I also appreciated the option to beam waves to other people & devices via IR, send via Bluetooth, MMS, or VersaMail e-mail. This can be especially handy for sharing an important voice mail with colleagues or sending a chuckle to your friends by sharing someone’s drunken voicemail tirade from 3am.
A downloadable desktop conduit is available but I did not use this feature. I don’t like to install any unnecessary software that might bog down my Win XP experience so I simply popped in the SD card from my Treo any time I wanted to export and archive some wave files onto my PC’s hard drive.
Sound Quality & Performance
For the purposes of this review, I only used the best quality 22khz sampling rate in both compressed and uncompressed formats. Sound quality was superb in all formats and for both call recording and as a general voice recorder. Short of the fancier UI, there is really no reason to use the standard Palm voice recorder app over CallRec 4.0.
Quite helpfully, CallRec displays the amount of time available on the SD card for recording. It’s interesting to flip through the different combinations of bitrates, toggling compression on and off to see how much memory is consumed in different scenarios. To give an example, my 4gb SD (3.8gb formatted) card with 1.8gb remaining indicates 732 minutes, 45 seconds remaining at 22khz uncompressed. Yet merely ticking the “Compress files” check box doubles that time to 1,465 minutes, 31 seconds. Impressive. The icing on the cake would be the ability to record in MP3 format for easy cross-platform exporting.
The new background playback feature is nice but sadly hobbled by the 700p’s inherently laggy performance. I had an experience even worse than PocketTunes when trying to play waves in the background while doing CPU-intensive tasks like web browsing, editing a document in DTG or game playing. The wave would play fine for a few moments before skipping wildly through the file and/or dropping out entirely. I really do not recommend trying to background play a wave file while doing something SD card-intensive such as playing a jpeg slideshow.
Recording performance is somewhat better than CallRec 3.1. I had fewer dropouts and less clipping, despite using the same SD cards for both tests. I used both a Patriot 4gb 133x SD and a Sandisk 2gb Ultra II card with no noticeable performance differences between the two. Perhaps due to the 700p’s known performance issues, I was unable to record any conversation longer than 20 seconds without intermittent skips, stutters or dropouts.
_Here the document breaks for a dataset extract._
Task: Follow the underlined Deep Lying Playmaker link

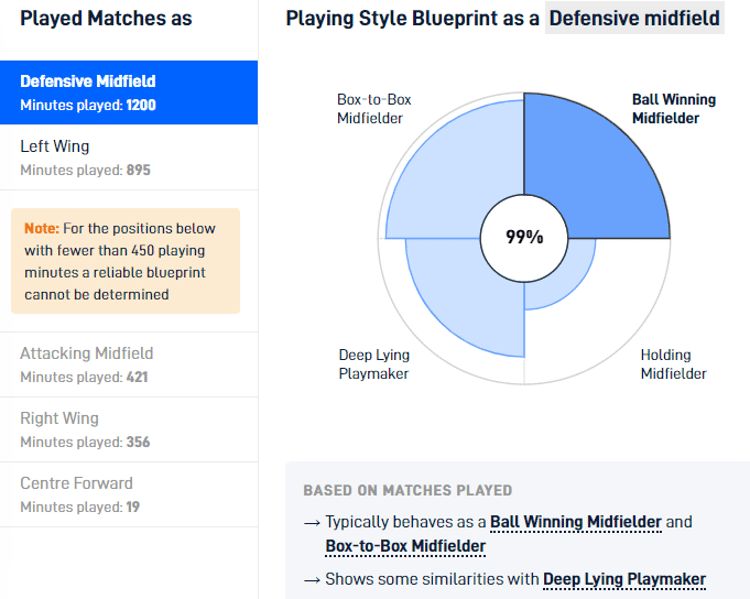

The app’s performance is fine when used as a simple voice recorder. I’d like to see MotionApps, QMobilSoft, and other developers pressure Palm to address this glaring 700p issue ASAP.
Ease of Use
One of my biggest complaints on CallRec version 3.1 was the smallish onscreen buttons. Qmobilsoft improved this somewhat in the 3.0 to 3.1 transition but I’m glad to see that they have continued to refine the program’s UI. Now with the newly enlarged onscreen buttons, perhaps QMobilSoft can begin taking some steps to improve the appearance of the app in a future version. At the very least they could offer several different skins so the user can tailor their onscreen appearance. CallRec’s registration process was simple and painless.
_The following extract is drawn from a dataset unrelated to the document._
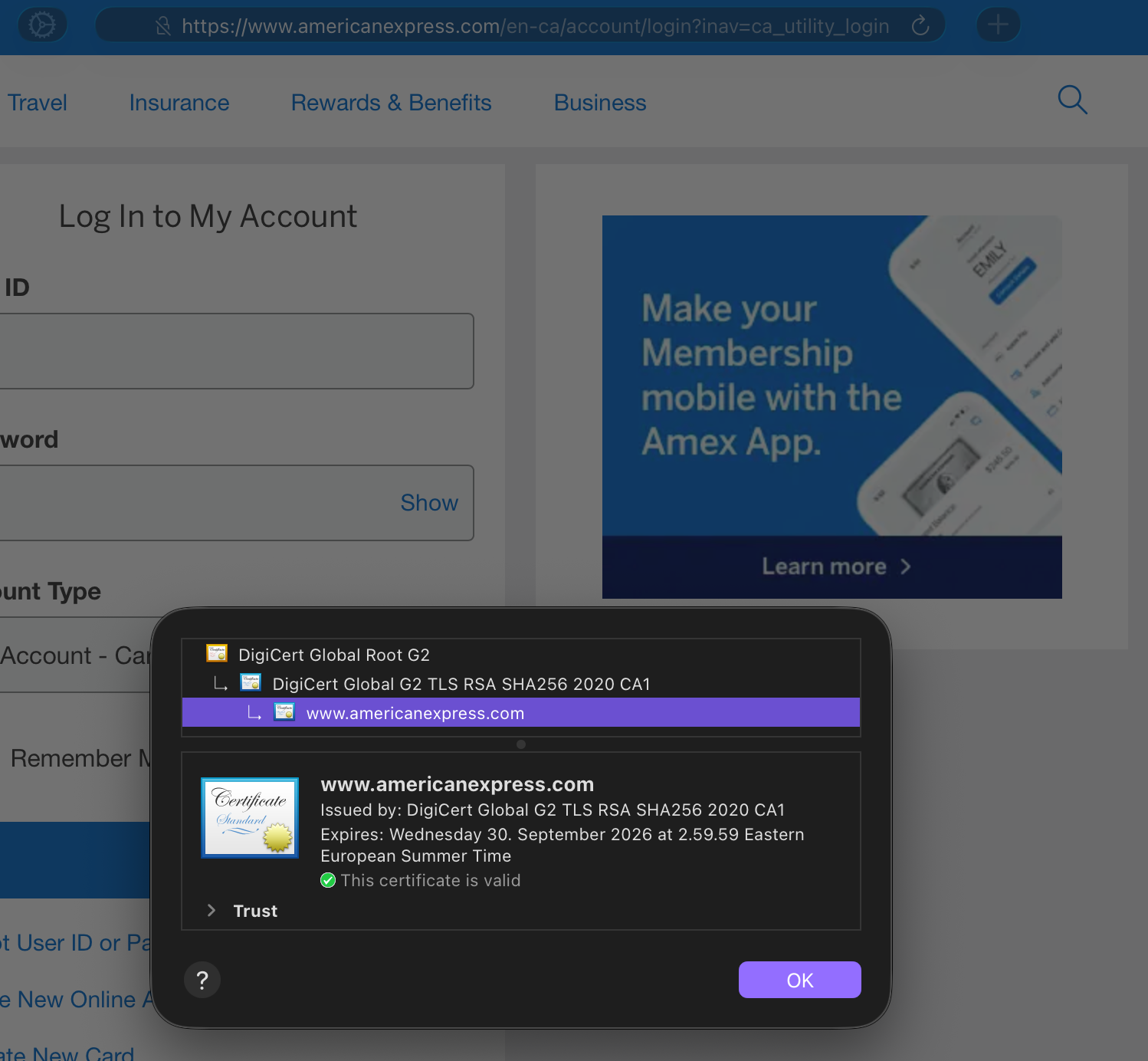Select www.americanexpress.com certificate row
This screenshot has height=1061, width=1148.
click(415, 713)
CallRec 4.0’s list of improvements and new features are certainly considered evolutionary rather than revolutionary. Still, CallRec 4.0 does enough to build on all of the strengths of its predecessor while adding a nice mixture of new features and improvements. It’s definitely no longer a “no frills” app! With the actual legality of these sorts of apps always an uncertainty, I would encourage any Palm OS user who might want or need to record voice calls to go ahead and purchase this fine app while it is still available.